--- Set exercise ---
Rewrite the part of the data that opens with the line containing "Choose files for the backImage field" and closes with the line containing "Action: click(205, 199)", putting "ribbon" in place of "toolbar" and leaving everything else as it is.

--- Data section ---
(begin)

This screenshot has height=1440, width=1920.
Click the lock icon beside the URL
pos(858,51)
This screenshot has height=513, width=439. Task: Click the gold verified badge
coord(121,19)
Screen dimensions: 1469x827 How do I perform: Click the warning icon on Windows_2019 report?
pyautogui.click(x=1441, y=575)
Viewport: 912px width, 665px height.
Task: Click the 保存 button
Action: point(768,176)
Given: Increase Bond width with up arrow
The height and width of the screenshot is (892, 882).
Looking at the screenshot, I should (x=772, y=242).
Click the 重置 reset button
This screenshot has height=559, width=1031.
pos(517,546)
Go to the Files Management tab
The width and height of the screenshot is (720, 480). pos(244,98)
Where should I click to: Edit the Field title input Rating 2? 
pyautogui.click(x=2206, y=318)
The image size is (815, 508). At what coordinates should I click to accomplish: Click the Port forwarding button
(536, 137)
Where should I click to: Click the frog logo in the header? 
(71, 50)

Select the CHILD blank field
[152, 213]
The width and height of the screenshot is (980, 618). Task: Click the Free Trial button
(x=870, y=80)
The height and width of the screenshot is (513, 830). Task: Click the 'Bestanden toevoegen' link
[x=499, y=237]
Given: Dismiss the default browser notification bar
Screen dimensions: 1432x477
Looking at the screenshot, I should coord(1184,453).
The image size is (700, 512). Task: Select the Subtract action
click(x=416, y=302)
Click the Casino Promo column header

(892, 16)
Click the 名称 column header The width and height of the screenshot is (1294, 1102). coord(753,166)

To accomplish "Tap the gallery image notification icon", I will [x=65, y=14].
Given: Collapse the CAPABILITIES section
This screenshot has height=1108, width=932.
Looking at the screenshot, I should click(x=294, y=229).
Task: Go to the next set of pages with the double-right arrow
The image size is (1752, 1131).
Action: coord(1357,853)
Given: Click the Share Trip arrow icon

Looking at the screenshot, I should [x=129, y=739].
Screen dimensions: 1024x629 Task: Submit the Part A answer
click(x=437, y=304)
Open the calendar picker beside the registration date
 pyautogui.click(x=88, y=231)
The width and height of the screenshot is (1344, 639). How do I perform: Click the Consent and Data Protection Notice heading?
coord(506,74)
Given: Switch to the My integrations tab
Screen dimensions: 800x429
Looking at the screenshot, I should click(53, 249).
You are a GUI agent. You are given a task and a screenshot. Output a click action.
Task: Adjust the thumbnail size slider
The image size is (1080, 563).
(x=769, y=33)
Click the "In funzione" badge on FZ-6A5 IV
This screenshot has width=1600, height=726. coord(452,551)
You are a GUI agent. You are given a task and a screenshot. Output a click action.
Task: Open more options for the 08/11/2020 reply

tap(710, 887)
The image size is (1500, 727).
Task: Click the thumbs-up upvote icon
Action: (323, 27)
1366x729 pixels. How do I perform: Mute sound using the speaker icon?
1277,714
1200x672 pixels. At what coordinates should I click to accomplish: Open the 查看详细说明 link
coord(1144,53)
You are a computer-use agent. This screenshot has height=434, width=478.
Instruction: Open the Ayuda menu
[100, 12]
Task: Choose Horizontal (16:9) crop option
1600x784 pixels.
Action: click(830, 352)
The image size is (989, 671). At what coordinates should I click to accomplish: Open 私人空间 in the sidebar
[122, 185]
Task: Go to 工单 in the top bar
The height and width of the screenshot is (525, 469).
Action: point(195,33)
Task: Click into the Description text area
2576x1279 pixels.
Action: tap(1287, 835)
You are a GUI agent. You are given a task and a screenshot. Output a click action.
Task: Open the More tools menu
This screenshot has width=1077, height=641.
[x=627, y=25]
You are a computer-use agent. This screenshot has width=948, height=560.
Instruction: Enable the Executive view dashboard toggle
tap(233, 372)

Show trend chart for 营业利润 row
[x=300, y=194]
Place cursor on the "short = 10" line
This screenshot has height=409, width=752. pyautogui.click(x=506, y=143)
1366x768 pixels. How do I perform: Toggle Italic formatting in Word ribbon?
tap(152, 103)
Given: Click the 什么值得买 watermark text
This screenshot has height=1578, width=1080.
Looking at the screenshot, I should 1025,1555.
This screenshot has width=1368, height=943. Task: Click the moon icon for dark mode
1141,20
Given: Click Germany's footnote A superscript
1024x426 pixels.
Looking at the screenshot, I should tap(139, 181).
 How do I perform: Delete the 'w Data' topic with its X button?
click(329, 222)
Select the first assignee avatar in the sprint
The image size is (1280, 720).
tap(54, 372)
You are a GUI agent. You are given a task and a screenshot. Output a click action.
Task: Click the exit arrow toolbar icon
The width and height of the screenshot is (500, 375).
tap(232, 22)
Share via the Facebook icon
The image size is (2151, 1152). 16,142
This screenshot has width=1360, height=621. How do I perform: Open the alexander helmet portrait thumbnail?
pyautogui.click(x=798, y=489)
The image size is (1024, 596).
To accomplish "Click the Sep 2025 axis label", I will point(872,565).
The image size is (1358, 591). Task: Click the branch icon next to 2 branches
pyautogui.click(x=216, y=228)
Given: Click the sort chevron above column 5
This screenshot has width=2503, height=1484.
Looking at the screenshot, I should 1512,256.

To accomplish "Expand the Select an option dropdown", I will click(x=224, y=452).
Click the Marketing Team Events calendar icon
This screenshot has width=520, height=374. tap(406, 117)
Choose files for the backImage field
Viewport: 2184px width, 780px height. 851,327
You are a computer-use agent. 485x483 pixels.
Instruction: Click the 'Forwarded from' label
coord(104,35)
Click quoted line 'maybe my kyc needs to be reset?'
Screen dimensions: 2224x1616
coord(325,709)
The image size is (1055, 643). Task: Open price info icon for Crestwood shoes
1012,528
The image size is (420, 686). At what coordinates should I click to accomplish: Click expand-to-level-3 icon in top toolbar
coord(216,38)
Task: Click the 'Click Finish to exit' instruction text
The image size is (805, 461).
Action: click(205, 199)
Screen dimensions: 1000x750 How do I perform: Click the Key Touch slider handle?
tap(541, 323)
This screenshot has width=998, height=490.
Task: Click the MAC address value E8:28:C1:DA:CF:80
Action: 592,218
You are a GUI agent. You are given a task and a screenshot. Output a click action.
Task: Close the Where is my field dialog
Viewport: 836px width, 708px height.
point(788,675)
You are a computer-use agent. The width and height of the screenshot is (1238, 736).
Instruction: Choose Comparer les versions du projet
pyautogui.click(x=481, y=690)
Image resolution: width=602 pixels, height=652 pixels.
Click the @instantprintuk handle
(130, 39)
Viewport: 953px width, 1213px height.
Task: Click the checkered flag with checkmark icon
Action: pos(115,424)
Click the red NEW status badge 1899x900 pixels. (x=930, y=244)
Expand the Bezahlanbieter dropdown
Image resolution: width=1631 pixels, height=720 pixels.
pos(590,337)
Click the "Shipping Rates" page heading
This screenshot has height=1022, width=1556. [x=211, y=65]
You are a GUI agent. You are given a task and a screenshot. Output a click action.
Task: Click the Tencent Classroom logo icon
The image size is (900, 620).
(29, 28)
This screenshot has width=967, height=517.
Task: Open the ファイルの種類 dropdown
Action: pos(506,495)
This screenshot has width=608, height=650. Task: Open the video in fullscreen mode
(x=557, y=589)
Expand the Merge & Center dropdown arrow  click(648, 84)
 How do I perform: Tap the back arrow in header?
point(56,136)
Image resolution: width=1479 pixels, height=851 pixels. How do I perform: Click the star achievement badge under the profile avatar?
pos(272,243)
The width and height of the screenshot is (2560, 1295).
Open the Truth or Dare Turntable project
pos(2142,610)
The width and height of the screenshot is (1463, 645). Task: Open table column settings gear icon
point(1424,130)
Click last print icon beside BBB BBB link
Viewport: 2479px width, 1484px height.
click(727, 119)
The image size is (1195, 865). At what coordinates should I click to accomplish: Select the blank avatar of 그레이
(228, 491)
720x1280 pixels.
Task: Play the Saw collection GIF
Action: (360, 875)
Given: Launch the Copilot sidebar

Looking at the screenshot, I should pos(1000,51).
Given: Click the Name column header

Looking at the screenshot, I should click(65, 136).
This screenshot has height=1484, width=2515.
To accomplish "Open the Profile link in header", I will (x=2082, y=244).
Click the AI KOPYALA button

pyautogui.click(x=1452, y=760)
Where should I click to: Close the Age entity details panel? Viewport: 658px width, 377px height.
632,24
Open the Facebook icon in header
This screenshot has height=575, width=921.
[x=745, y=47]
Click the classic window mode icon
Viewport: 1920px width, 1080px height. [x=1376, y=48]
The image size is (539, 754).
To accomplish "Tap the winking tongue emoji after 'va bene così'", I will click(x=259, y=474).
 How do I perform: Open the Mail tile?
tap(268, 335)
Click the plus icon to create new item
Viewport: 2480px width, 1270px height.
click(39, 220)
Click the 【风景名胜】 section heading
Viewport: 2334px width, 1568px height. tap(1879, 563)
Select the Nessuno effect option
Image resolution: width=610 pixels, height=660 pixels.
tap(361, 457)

(end)

--- Solution below ---
Choose files for the backImage field
Viewport: 2184px width, 780px height. 851,327
You are a computer-use agent. 485x483 pixels.
Instruction: Click the 'Forwarded from' label
coord(104,35)
Click quoted line 'maybe my kyc needs to be reset?'
Screen dimensions: 2224x1616
coord(325,709)
The image size is (1055, 643). Task: Open price info icon for Crestwood shoes
1012,528
The image size is (420, 686). At what coordinates should I click to accomplish: Click expand-to-level-3 icon in top ribbon
coord(216,38)
Task: Click the 'Click Finish to exit' instruction text
The image size is (805, 461).
Action: click(205, 199)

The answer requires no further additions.